- PROBLEM DETAILS
Copy the data exactly from the line that contains "Konstruksi Berat (33, 1046)" through the line that contains "Home (572, 76)", keeping both end lines and leaving out everything else.

- DATA TO USE
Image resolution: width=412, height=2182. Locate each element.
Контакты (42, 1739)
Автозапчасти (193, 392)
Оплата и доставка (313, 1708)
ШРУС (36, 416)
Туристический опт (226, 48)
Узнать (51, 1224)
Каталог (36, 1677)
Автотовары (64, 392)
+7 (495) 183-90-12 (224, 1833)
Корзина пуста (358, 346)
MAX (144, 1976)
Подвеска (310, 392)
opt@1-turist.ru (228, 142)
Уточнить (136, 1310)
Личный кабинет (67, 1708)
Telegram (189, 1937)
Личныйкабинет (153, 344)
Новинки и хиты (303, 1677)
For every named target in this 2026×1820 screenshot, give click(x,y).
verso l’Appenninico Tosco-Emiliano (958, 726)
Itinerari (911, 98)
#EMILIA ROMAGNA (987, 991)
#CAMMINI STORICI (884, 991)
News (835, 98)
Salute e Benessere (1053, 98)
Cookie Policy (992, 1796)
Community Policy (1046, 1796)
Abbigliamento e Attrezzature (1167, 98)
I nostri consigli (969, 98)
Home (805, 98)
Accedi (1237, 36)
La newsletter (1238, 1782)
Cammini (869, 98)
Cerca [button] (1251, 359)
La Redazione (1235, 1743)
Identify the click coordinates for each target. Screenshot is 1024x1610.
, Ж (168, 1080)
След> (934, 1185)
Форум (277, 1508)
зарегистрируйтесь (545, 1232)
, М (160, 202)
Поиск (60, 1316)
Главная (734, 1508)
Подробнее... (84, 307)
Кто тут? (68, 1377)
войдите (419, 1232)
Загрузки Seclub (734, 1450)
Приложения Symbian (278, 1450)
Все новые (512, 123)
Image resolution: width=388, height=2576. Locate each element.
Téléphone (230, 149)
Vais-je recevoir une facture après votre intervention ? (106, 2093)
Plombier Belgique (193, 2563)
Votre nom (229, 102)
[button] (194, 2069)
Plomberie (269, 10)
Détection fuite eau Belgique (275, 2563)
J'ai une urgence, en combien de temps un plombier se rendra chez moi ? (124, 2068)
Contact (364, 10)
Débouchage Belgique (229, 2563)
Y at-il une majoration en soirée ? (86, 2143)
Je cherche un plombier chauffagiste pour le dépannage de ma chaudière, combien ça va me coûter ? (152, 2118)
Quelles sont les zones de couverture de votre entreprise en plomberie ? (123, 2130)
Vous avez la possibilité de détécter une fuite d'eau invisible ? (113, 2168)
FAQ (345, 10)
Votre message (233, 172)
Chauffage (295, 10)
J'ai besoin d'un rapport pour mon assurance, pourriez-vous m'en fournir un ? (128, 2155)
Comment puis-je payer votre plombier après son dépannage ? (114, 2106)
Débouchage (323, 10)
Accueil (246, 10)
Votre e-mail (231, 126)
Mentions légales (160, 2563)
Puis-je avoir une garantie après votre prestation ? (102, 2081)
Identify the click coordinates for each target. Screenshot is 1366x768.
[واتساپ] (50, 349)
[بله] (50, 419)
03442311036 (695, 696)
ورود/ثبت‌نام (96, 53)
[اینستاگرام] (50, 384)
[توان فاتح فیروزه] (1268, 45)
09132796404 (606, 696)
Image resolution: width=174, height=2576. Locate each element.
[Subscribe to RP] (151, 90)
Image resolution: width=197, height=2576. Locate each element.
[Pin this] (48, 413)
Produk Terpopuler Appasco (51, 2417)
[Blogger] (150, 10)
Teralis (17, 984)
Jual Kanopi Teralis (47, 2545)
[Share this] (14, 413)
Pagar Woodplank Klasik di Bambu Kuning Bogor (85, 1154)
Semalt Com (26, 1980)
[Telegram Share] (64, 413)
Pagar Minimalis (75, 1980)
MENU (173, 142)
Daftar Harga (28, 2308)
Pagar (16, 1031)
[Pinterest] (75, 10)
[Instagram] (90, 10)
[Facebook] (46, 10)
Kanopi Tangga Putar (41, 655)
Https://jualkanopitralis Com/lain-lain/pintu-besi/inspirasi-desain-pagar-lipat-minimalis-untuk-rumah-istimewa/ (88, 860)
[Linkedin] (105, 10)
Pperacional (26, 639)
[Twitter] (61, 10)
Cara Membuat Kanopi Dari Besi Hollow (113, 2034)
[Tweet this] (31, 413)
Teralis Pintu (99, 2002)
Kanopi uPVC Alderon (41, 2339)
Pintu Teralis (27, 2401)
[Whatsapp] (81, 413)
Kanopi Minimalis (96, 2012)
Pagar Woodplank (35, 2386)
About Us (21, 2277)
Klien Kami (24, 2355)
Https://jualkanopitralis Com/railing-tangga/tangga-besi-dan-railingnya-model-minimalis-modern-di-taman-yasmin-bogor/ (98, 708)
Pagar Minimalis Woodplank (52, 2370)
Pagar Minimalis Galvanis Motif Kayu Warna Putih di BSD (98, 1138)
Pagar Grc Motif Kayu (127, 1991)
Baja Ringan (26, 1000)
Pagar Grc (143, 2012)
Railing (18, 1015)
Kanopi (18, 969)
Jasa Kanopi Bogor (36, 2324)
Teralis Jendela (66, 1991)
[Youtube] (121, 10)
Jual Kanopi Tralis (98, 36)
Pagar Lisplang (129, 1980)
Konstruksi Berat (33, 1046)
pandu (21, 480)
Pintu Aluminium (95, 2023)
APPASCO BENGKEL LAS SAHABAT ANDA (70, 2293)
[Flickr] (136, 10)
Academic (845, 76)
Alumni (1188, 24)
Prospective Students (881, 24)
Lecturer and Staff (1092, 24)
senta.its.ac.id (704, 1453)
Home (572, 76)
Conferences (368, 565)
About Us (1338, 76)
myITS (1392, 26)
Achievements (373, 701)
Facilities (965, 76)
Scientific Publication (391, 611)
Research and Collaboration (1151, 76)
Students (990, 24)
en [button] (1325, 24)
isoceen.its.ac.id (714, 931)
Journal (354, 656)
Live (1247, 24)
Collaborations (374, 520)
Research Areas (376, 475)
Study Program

- FINISHED EXERCISE
Konstruksi Berat (33, 1046)
pandu (21, 480)
Pintu Aluminium (95, 2023)
APPASCO BENGKEL LAS SAHABAT ANDA (70, 2293)
[Flickr] (136, 10)
Academic (845, 76)
Alumni (1188, 24)
Prospective Students (881, 24)
Lecturer and Staff (1092, 24)
senta.its.ac.id (704, 1453)
Home (572, 76)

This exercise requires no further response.